**** Excerpt to read
The afternoon followed the Wairau river up to a hut. For once the department of conservation sign was accurate with a 4.5 hour estimate for the 8km being bang on. The trail involved 8 river crossings which ranged from knee to hip height, along with scaling many rock walls along the steep banks of the river which was a bit sketchy. At times Jenny had to pass her pack forward to help with balance around a particularly difficult traverse or slippery slope.
When we reached the Dutch Orange hut we found Daddy, who had decided that he preferred our presence, energy and conversation the day prior to the supposedly military pace being set by the rest of the faster crew. A skinny dip in the river washed off the sweat from the day, before we settled down for a substantial meal and bed. Jenny and I whispered to each other before we fell asleep that we are loving our time in trail again. We feel a little bit more wild again, and life is becoming simpler.
“It’s sunny”, I exclaimed to Jenny as I delivered her morning coffee to her in bed. The clouds had lifted over night and we were surrounded by beautiful red mountains. We set off as a group of five, summiting Mount Ellis early morning.
I felt the overwhelming joy of being out in nature and seeing the epic landscape we had been clambering over for the past few days. Being seven days in the wild so far had made me get those feelings of accomplishment back that I think I had been chasing since 2018 when we hiked the PCT. We continued over crests and up valleys, undulating up and down for the rest of the day. Conversations were held with whoever was hiking the same speed. When we reached the hut we decided that as it was a brilliant night it was perfect conditions for camping. So we set up our tent a few metres away from the hut hoping for some stars and a more peaceful night’s sleep. Whilst the huts do provide some comfort, they also mean that you put up with snoring and people setting off at different times of the day, which for one couple in the huts has been 5am.
Our final day in the Richmonds started covered in red, as the dust from the sleeping spot had caked all our gear thanks to the dewy air. We enjoyed a fairly relaxed morning that took us to the edge of the Richmond Ranges. In a moment of pure exhilaration we wolf howled as we reached the hut knowing we had completed the longest and most technical section of the trail. In the past week we had both climbed and descended the same height as mount Everest. It was an epic accomplishment and we were riding high. It then dawned on us we still had 20km to go until we reached the town of St Arnaud. The trail was simpler though, sharing its path with a steep mountain bike track, meaning 12km was done in 3 hours. A short hitch on the interstate later and we had arrived at the Alpine Lodge.
We were met with quite a troubling sight: a recognizable backpack, trousers and top of a fellow hiker strewn across the hotel lobby. “What’s happened to Daddy?!” We asked the receptionist. After a moment of confusion she clarified, “You mean the guy with the wasp sting? He needed to go to hospital so he has hitched 1.5 hours to the nearest town.” A few WhatsApp messages later, we found out that the wasp sting had resulted in cellulitis and he was having to take medication and rest.
We enjoyed a date night with pizza at the fancy lodge restaurant, reminiscing on how fantastic the last section had been. Whilst tough, we had one of the best weeks of our lives – we had great company, comradery and challenge in the right doses.
********
| Exercise 1 |
Please list every distance given in kilometers in the hiking account above.
| Exercise 2 |
According to the hiking account, what did the wasp sting result in?
**** Data shown
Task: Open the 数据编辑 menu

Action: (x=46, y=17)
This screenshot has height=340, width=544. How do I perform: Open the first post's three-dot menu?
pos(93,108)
********
| Answer section 1 |
8km, 20km, 12km

| Answer section 2 |
Cellulitis.